The 89-year-old also saw the new Public Higher Education Center in his home county of Raleigh named the Erma Byrd Center to honor his late wife, the Register-Herald of Beckley reports.


And earlier this month, Wheeling Jesuit University awarded an honorary Doctorate of Humane Letters to his late wife, who died in 2006 just months shy of their 69th wedding anniversary. The Gazette reported on that event as well.

More Changing of the Guard

September's end marks the departure of several more figures from state government:

* Billy Jack Gregg is retiring after 26 years at the Public Service Commission as "the only Consumer Advocate West Virginia has ever had," as MetroNews reports.

"Gregg says he is most proud of his office's efforts during his tenure to thwart the attempted deregulation of the electric industry in West Virginia and the successes, he says, they had in limiting the increases for customers when natural gas prices shot up a few years ago," the MetroNews piece said.

* Ben Beakes is leaving as chief of staff to Secretary of State Betty Ireland. With Ireland deciding not to seek another term next year, Beakes is joining Petroleum Products Inc., The Associated Press reports.
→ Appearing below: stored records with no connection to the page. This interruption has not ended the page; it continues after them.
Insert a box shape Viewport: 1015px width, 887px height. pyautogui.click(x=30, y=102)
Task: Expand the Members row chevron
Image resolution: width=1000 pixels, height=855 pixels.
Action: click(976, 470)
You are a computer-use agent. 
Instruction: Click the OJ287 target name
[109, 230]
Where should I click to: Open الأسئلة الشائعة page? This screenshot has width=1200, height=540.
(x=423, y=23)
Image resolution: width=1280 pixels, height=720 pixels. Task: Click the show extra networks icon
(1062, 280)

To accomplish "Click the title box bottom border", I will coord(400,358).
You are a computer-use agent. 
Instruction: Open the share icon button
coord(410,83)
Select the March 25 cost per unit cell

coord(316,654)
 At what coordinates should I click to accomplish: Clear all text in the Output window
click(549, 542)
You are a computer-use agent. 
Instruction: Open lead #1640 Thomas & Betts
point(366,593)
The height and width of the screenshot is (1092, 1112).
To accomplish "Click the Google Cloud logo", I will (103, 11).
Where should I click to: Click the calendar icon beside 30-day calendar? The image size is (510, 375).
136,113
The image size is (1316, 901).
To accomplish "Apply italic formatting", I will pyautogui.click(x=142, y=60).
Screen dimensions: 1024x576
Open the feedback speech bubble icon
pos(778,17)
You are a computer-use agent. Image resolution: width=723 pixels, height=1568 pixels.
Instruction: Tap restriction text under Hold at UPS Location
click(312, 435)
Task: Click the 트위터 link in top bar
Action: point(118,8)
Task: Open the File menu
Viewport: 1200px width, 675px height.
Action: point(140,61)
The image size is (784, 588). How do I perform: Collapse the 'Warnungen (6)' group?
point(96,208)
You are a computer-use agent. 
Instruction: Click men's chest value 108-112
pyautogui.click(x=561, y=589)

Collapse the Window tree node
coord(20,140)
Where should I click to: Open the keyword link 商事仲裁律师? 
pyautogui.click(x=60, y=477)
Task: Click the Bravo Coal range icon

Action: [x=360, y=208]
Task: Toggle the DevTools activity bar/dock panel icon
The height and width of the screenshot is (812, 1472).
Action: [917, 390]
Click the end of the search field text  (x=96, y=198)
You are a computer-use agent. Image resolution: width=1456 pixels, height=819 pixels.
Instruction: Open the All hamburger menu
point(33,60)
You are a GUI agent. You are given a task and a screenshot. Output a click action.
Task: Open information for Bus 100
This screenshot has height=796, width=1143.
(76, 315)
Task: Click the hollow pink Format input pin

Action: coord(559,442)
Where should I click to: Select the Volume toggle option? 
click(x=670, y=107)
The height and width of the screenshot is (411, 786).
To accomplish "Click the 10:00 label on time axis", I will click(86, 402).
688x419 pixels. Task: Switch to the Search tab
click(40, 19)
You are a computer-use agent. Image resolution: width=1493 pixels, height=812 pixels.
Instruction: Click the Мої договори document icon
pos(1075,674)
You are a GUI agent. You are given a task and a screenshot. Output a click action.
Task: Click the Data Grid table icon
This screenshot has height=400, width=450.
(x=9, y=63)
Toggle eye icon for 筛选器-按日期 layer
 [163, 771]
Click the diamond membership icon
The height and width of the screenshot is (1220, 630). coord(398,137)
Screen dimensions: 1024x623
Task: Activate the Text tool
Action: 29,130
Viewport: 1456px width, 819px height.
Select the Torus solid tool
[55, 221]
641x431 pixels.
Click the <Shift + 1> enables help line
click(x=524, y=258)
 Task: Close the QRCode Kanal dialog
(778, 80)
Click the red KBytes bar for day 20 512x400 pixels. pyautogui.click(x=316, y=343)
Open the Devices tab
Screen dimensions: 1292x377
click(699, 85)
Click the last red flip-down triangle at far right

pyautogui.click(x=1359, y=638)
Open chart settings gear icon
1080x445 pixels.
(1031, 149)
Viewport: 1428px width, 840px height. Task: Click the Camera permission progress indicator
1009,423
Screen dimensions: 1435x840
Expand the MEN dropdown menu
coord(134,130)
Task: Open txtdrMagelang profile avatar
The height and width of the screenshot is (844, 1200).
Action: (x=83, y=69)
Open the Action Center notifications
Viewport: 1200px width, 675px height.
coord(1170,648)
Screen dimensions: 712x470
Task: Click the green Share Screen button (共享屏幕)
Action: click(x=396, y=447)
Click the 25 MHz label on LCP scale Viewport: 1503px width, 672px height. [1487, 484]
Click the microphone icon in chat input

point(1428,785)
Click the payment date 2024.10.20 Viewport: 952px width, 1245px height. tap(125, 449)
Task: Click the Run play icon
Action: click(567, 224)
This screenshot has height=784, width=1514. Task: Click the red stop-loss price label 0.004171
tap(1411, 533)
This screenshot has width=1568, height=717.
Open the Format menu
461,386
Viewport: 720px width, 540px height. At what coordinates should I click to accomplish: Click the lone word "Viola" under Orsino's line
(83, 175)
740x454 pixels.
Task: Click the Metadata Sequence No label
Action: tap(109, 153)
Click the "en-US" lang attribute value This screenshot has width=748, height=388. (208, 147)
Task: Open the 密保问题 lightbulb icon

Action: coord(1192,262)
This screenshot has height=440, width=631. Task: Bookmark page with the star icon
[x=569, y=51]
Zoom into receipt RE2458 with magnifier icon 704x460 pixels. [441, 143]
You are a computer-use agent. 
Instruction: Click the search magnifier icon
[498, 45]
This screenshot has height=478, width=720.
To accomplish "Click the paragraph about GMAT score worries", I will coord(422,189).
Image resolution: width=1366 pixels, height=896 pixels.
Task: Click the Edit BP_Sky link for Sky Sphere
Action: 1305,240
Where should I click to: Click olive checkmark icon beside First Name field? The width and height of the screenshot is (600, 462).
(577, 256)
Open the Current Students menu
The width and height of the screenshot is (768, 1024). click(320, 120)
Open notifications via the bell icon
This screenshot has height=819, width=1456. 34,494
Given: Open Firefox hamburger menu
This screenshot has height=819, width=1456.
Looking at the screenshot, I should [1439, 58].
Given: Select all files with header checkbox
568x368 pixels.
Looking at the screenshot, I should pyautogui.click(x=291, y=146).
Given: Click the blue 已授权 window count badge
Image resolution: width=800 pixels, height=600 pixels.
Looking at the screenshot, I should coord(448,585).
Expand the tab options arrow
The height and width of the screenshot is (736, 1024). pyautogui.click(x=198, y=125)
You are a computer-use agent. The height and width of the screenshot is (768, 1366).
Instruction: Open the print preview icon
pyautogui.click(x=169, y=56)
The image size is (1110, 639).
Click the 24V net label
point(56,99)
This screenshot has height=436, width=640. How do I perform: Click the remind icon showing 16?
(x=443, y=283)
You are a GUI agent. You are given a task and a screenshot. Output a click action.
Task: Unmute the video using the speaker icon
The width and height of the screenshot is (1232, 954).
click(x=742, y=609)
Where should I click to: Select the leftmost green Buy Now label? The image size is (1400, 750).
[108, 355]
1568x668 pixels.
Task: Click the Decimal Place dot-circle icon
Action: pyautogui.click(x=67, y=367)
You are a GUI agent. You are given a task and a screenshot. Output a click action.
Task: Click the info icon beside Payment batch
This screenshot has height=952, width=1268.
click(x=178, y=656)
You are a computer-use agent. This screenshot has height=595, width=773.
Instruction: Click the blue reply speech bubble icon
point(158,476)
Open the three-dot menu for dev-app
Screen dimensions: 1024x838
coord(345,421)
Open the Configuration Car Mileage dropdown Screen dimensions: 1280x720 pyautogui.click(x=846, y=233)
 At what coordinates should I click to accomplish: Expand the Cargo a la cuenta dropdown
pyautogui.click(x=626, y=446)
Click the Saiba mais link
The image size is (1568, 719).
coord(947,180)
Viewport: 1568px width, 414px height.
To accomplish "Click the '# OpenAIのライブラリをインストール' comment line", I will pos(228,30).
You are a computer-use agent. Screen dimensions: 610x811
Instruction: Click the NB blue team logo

Beakes gained a reputation as a tireless and knowledgeable aide to Ireland with county election officials, voters and the press. A Friday Parkersburg News article underscores the often touchy terrain facing the state's chief elections office.

They Voted For You: MoveOn.org

The U.S. House followed the Senate's lead this week and adopted a resolution that "condemns in the strongest possible terms the personal attacks made by the advocacy group MoveOn.org impugning the integrity and professionalism of General David H. Petraeus."

The measure passed 341-79, with Reps. Alan Mollohan, D-1st, Shelley Moore Capito, R-2nd, and Nick Rahall, D-3rd, all voting for it.

The Associated Press offers details on the resolution, while MoveOn.org has also responded.

U.S. Sens. Robert C. Byrd and Jay Rockefeller, both D-W.Va., voted against a Sept. 20 amendment to the National Defense Authorization Act for Fiscal Year 2008 that aimed to "express the sense of the Senate that General David H. Petraeus, Commanding General, Multi-National Force-Iraq, deserves the full support of the Senate and strongly condemn personal attacks on the honor and integrity of General Petraeus and all members of the United States Armed Forces."

The Senate measure passed 72-25.

27 September 2007

Spinners In The Hands Of An Angry Byrd


Senate Appropriations Chairman Robert C. Byrd, D-W.Va., dished out some fire and brimstone during Wednesday's appearance by Defense Secretary Bob Gates and Joint Chiefs Chairman Peter Pace before the committee.

As The Associated Press reports, Byrd's speech at a hearing on a $190 billion Iraq combat funding request was punctuated by "tough rhetoric" and "was interrupted several times by cheers of anti-war protesters."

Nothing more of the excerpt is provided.